* [PROBLEM REQUIREMENTS]: Lines to return, exactly: from the line with "Expand the Support" to the line with "Given: Open the browser" in the entries below, both included.

* [DATA EXCERPTS]:
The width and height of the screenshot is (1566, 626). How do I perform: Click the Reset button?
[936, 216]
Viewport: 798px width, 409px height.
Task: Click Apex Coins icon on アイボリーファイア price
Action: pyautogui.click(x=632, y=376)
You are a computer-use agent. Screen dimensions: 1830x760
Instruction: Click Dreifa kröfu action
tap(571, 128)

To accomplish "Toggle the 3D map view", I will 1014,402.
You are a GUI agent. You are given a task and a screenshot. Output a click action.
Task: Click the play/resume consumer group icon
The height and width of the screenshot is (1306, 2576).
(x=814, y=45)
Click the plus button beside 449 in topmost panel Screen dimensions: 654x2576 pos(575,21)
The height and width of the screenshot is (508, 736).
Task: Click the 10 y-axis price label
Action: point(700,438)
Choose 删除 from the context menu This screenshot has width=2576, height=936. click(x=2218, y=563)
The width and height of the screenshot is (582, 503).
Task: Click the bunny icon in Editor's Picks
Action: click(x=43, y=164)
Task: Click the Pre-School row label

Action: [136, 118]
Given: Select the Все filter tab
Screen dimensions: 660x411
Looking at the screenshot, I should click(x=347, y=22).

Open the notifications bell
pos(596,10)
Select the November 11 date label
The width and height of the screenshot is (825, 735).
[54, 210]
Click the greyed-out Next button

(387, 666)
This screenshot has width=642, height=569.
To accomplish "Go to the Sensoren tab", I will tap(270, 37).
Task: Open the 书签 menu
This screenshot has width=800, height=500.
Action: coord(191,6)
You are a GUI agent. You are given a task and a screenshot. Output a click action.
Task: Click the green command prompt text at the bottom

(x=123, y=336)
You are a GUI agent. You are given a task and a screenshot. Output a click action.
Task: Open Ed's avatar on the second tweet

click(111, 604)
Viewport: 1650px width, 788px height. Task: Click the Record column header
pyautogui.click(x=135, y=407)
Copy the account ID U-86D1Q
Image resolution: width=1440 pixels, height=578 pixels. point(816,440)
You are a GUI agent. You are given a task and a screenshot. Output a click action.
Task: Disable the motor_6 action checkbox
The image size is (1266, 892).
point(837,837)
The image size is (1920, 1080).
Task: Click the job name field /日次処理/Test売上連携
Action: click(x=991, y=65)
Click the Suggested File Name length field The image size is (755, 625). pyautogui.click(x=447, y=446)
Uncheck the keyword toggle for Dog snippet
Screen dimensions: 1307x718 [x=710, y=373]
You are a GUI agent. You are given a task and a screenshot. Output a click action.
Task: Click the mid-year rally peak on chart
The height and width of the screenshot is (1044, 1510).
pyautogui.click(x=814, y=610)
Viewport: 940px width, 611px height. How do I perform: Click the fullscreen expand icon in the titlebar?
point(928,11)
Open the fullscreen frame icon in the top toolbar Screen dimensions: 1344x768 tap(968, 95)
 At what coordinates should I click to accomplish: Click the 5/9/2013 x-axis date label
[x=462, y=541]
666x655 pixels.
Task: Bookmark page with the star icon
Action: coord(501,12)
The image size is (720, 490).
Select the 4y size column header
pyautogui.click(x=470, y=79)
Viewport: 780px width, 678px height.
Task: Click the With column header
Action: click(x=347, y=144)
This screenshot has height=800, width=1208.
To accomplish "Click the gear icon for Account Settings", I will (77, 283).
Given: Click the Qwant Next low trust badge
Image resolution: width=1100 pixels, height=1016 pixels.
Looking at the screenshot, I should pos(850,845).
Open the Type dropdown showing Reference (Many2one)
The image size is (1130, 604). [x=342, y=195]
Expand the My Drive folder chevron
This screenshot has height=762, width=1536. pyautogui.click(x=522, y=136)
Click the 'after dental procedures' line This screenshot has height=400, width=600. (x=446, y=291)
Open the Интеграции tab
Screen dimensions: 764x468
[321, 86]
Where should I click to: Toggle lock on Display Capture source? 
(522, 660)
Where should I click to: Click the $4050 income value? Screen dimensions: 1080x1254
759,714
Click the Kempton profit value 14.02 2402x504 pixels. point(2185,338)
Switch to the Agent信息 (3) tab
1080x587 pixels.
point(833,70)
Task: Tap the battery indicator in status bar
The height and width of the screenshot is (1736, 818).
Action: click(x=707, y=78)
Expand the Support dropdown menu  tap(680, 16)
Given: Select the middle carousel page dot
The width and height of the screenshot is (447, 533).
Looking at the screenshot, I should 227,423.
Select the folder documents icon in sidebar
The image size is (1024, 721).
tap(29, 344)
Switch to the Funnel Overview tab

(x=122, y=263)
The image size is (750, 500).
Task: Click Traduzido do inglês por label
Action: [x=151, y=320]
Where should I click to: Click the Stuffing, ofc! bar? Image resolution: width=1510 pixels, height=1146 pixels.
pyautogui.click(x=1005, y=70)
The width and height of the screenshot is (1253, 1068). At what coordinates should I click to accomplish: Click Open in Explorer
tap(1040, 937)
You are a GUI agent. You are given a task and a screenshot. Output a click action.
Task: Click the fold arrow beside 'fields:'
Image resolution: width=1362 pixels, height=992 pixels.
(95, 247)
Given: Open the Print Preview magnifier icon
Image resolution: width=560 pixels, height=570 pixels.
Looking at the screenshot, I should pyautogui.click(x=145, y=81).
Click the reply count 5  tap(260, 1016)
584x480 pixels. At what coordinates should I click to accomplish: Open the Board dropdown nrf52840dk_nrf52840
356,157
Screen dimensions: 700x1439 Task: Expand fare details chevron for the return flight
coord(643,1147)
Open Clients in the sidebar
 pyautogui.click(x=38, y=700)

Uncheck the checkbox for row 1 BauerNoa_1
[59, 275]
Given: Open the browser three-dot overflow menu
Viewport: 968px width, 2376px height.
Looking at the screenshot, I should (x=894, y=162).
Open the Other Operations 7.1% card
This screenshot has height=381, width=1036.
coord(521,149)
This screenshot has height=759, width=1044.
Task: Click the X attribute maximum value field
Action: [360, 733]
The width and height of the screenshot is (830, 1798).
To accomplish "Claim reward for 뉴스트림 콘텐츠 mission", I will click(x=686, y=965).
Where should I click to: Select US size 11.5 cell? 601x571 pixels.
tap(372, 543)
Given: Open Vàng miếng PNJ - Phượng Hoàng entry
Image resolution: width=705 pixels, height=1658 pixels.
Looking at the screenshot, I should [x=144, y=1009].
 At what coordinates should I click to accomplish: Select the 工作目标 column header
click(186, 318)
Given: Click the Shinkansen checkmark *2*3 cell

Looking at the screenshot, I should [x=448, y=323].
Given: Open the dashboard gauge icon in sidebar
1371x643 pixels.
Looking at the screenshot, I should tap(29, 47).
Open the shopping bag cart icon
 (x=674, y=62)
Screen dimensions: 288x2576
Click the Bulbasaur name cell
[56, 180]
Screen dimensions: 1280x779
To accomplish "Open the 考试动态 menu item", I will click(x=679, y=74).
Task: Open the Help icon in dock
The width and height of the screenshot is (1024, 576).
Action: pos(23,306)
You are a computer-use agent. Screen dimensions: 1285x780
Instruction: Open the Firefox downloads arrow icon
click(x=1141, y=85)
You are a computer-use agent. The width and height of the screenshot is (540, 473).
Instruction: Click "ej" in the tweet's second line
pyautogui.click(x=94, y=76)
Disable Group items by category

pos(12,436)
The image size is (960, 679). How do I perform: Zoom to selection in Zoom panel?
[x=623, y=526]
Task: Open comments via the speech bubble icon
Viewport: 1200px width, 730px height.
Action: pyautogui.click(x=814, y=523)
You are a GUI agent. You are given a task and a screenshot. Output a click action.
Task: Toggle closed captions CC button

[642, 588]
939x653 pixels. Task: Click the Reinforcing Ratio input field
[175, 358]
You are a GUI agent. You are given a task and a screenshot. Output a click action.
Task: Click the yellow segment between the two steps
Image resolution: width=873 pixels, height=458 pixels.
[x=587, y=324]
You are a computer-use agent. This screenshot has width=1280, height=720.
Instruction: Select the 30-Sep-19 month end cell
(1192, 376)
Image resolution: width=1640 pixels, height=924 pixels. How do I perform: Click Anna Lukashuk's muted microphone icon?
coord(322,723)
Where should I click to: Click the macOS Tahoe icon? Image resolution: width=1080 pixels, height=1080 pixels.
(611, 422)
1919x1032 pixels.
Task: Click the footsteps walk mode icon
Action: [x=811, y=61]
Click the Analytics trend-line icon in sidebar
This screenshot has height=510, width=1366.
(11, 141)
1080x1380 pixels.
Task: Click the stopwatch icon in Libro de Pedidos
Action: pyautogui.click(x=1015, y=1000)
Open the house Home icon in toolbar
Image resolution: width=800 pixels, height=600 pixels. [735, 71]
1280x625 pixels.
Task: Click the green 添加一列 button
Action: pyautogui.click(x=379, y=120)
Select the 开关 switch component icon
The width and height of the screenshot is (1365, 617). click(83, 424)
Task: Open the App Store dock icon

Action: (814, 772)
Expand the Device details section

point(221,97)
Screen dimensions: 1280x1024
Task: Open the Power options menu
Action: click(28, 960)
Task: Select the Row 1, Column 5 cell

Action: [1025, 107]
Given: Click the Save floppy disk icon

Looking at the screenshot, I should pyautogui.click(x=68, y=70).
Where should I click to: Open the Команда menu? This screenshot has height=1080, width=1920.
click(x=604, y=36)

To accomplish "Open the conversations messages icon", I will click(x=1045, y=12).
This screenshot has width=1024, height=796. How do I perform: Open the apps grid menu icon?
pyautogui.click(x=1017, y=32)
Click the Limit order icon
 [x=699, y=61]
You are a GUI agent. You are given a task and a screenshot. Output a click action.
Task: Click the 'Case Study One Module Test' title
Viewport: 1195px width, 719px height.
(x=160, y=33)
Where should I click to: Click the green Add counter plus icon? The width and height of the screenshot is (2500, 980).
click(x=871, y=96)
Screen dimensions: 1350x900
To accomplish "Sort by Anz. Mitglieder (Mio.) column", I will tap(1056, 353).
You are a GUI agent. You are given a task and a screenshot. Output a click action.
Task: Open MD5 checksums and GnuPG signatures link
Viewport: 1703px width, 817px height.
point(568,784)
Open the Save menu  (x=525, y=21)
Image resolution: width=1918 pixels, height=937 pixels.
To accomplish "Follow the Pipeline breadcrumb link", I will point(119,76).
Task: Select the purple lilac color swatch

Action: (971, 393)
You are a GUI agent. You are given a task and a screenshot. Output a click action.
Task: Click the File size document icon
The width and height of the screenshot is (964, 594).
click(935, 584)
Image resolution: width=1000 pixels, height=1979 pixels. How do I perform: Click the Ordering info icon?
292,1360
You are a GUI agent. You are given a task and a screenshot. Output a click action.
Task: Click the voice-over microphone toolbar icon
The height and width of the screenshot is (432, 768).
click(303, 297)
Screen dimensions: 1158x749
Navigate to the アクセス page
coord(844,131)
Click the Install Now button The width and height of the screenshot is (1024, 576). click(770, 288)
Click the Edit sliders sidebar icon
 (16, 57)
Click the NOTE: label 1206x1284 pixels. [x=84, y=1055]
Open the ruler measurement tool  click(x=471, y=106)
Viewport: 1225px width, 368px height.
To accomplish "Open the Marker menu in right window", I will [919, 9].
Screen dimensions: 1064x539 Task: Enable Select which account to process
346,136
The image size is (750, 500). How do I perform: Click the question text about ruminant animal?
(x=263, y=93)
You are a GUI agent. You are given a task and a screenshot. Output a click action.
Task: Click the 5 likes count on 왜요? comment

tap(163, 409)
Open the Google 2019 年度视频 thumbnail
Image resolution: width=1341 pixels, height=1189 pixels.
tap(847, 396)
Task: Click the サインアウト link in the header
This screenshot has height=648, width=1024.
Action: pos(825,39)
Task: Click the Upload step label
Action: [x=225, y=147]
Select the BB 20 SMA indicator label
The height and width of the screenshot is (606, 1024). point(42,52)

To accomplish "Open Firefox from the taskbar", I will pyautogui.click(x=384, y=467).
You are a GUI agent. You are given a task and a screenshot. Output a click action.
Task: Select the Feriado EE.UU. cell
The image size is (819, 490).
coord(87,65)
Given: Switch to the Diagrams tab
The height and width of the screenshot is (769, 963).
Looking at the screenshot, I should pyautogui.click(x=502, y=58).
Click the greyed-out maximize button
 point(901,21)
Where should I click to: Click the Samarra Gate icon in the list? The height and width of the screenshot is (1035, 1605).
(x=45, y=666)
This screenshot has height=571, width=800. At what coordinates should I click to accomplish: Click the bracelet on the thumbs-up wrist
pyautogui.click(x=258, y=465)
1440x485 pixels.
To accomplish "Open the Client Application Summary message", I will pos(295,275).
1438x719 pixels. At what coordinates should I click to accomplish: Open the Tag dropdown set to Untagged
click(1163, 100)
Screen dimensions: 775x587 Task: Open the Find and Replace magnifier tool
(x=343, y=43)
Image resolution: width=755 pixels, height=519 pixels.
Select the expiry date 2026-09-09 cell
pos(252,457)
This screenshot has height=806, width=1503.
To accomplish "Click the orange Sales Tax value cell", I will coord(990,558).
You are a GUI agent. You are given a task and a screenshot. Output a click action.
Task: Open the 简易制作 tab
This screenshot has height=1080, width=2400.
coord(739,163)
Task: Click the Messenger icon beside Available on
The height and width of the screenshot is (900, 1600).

* [SOLVED EXERCISE]:
Expand the Support dropdown menu  tap(680, 16)
Given: Select the middle carousel page dot
The width and height of the screenshot is (447, 533).
Looking at the screenshot, I should 227,423.
Select the folder documents icon in sidebar
The image size is (1024, 721).
tap(29, 344)
Switch to the Funnel Overview tab

(x=122, y=263)
The image size is (750, 500).
Task: Click Traduzido do inglês por label
Action: [x=151, y=320]
Where should I click to: Click the Stuffing, ofc! bar? Image resolution: width=1510 pixels, height=1146 pixels.
pyautogui.click(x=1005, y=70)
The width and height of the screenshot is (1253, 1068). At what coordinates should I click to accomplish: Click Open in Explorer
tap(1040, 937)
You are a GUI agent. You are given a task and a screenshot. Output a click action.
Task: Click the fold arrow beside 'fields:'
Image resolution: width=1362 pixels, height=992 pixels.
(95, 247)
Given: Open the Print Preview magnifier icon
Image resolution: width=560 pixels, height=570 pixels.
Looking at the screenshot, I should pyautogui.click(x=145, y=81).
Click the reply count 5  tap(260, 1016)
584x480 pixels. At what coordinates should I click to accomplish: Open the Board dropdown nrf52840dk_nrf52840
356,157
Screen dimensions: 700x1439 Task: Expand fare details chevron for the return flight
coord(643,1147)
Open Clients in the sidebar
 pyautogui.click(x=38, y=700)

Uncheck the checkbox for row 1 BauerNoa_1
[59, 275]
Given: Open the browser three-dot overflow menu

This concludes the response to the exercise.